[[ Provided records open ]]
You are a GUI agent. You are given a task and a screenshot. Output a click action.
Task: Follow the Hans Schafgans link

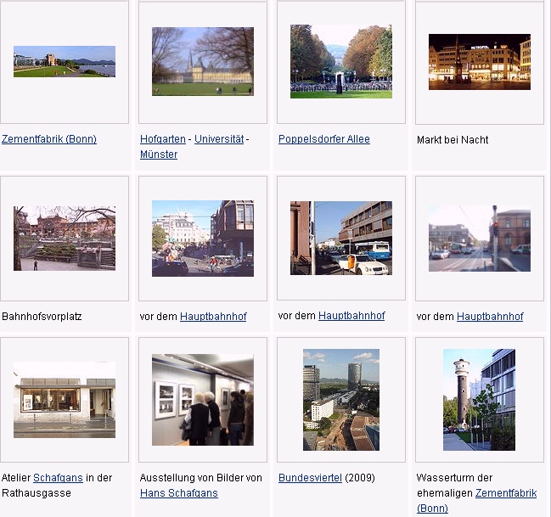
[[ Provided records closed ]]
[[ Provided records open ]]
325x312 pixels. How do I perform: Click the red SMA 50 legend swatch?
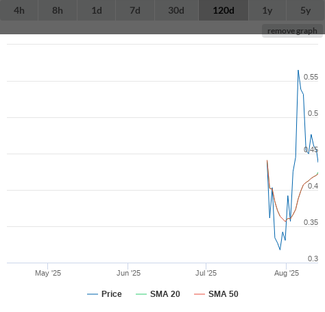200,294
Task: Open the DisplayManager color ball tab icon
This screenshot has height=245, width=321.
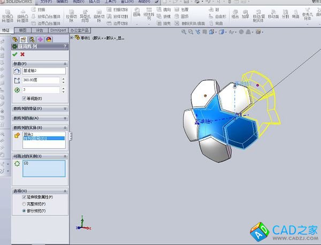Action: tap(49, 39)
[[ Provided records closed ]]
Directions for this task | In the data above, find the line that contains "You are a GUI" and the line that contains "Task: Follow the Hans Schafgans link". Repeat exactly those lines and every line between them, and only those.

Task result |
You are a GUI agent. You are given a task and a screenshot. Output a click action.
Task: Follow the Hans Schafgans link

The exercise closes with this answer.